▸ The task:
Copy each line of the records that contains the word "field".

[Stored records]
>>

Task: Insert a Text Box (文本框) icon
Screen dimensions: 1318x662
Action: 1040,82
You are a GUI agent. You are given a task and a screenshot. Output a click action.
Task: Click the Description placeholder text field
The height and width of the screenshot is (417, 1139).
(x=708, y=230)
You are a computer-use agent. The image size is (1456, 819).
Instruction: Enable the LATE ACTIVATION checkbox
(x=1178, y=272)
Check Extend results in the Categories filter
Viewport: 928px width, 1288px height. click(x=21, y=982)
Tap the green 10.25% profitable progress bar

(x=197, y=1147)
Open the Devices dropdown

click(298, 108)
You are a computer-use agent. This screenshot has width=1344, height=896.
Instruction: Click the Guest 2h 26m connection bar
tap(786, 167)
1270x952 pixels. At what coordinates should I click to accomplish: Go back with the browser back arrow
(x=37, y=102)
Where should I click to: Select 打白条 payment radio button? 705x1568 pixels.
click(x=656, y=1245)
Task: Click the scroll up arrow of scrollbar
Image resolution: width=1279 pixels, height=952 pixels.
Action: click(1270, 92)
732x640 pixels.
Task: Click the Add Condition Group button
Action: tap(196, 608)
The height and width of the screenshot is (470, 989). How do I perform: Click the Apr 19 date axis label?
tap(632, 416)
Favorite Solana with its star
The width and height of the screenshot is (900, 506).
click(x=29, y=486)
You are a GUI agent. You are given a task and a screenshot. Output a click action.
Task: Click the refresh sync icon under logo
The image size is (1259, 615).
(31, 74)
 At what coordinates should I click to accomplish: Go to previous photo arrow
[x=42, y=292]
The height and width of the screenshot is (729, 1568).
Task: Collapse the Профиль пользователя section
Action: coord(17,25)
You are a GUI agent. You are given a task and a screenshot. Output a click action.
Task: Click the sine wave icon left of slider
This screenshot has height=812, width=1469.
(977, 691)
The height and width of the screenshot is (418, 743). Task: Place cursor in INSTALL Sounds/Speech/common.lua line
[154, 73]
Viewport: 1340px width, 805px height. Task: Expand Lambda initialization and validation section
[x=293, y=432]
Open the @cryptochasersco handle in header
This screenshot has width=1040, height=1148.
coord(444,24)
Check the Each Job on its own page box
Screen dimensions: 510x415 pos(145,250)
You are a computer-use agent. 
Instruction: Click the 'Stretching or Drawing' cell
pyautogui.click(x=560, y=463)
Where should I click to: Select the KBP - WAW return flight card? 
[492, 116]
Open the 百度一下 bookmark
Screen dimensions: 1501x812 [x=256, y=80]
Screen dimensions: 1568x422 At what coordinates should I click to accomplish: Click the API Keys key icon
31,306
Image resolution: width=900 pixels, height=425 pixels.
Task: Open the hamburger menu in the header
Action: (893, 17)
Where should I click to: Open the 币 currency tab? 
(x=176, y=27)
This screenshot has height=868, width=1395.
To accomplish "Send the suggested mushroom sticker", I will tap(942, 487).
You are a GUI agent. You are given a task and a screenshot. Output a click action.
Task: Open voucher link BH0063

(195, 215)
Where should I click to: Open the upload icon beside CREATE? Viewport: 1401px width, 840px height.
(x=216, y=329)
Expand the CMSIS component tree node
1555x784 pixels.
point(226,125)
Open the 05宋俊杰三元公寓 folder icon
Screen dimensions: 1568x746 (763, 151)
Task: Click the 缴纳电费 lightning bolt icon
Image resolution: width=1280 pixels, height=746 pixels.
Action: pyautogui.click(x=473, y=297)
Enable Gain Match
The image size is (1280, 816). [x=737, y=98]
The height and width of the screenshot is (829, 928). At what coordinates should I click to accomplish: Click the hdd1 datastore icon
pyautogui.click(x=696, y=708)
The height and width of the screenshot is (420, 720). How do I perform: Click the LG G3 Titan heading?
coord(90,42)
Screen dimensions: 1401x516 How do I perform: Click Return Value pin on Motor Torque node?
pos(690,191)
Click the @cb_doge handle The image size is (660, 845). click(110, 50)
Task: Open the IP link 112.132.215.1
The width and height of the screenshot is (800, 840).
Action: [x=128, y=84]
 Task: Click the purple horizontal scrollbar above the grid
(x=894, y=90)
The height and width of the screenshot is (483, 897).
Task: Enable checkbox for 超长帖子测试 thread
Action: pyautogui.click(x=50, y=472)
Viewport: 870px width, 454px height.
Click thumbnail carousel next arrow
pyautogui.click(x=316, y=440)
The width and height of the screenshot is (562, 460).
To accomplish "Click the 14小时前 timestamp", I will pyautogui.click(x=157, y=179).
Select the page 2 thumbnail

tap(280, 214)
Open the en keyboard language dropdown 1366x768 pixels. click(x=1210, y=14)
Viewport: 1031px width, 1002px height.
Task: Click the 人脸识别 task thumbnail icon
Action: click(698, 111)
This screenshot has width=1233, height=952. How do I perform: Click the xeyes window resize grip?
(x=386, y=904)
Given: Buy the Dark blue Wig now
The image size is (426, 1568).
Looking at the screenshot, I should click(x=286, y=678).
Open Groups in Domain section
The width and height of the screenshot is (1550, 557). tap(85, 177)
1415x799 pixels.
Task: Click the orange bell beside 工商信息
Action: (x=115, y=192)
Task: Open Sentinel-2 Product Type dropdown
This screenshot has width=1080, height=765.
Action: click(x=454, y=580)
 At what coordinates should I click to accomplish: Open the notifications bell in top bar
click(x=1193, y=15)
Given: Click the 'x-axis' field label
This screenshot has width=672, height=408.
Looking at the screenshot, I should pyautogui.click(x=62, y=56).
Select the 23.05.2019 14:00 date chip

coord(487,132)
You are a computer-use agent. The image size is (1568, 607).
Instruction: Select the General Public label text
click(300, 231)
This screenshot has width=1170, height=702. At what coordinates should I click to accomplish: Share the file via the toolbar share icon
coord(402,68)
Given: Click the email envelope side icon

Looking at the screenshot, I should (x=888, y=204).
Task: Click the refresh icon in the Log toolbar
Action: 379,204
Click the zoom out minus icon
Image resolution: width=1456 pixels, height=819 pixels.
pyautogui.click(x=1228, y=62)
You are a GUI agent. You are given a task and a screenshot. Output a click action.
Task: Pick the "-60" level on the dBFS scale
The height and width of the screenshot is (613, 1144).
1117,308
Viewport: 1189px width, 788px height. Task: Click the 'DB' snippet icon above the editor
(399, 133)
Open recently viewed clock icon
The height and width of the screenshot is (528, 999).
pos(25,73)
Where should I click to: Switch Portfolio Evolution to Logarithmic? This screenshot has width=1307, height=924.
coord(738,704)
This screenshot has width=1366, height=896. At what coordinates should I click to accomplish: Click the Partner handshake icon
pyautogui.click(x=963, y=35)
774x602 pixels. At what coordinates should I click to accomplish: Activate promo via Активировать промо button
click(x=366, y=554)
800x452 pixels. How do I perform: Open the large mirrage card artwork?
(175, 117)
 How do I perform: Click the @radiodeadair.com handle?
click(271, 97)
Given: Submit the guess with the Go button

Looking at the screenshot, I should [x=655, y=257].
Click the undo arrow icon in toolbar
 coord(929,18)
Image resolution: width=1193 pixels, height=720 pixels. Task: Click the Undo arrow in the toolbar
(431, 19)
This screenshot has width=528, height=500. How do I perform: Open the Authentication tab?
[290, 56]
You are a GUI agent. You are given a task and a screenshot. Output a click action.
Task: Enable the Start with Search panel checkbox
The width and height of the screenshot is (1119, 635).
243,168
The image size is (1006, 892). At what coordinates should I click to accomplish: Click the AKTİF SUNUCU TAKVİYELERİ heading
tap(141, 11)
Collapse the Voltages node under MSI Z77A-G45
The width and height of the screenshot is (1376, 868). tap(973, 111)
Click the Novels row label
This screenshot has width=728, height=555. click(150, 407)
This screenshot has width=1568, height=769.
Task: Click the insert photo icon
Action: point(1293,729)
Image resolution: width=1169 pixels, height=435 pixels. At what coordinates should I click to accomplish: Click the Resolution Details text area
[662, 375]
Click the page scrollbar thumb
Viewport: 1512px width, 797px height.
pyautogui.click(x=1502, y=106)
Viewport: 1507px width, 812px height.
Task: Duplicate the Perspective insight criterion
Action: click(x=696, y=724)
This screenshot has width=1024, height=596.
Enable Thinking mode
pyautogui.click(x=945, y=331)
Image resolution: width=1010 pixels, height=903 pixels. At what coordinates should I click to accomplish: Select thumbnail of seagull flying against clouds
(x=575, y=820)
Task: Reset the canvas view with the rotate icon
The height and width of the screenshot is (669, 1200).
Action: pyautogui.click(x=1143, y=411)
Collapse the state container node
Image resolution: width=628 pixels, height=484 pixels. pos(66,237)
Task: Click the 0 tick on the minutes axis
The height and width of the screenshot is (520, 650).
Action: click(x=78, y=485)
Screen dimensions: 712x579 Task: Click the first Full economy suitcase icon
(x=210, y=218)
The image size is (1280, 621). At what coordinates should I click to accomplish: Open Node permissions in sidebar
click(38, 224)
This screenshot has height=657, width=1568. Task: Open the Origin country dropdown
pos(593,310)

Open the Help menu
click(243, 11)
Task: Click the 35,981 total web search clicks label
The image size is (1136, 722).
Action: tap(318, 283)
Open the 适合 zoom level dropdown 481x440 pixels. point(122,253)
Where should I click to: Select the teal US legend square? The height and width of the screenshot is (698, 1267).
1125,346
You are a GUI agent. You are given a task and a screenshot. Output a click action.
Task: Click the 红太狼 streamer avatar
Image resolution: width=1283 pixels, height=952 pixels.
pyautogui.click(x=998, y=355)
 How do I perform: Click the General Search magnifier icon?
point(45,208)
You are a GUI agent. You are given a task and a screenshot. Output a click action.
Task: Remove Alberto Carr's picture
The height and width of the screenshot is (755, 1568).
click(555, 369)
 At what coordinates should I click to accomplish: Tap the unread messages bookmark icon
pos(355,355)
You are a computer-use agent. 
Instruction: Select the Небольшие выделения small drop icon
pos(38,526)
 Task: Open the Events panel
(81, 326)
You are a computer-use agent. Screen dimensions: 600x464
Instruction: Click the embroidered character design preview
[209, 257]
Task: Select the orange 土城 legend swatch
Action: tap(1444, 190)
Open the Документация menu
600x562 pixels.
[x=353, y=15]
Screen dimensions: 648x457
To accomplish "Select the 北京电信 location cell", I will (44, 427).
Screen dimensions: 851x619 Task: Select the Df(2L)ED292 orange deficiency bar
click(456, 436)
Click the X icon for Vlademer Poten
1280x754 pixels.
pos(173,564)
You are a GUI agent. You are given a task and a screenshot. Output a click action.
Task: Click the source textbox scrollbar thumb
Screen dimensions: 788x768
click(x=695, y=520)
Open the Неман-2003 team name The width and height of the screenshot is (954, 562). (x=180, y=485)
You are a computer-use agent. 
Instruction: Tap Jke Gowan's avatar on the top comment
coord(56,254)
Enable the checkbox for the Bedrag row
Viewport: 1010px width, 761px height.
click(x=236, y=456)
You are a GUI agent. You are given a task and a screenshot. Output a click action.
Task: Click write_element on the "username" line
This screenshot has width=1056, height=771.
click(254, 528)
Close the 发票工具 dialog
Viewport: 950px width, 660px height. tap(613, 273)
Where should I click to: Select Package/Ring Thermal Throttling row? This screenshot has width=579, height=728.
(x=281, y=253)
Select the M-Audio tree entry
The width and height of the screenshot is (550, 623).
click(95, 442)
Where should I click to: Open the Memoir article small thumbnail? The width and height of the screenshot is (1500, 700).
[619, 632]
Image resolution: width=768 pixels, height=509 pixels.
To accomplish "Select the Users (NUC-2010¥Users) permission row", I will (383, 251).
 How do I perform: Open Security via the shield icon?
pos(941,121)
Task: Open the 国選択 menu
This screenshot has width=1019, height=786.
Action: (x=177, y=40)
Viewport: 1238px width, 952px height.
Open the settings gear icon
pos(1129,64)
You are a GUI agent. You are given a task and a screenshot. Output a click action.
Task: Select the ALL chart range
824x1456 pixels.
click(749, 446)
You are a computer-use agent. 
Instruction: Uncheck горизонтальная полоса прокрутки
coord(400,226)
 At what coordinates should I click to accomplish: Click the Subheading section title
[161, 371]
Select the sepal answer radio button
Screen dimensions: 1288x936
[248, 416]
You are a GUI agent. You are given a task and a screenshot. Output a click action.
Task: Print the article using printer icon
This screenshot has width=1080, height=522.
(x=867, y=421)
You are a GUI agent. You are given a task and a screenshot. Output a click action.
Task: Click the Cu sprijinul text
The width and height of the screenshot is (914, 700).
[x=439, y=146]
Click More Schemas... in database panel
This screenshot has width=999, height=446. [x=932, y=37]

<<

▸ Solved exercise:
Task: Click the Description placeholder text field
Given: Click the 'x-axis' field label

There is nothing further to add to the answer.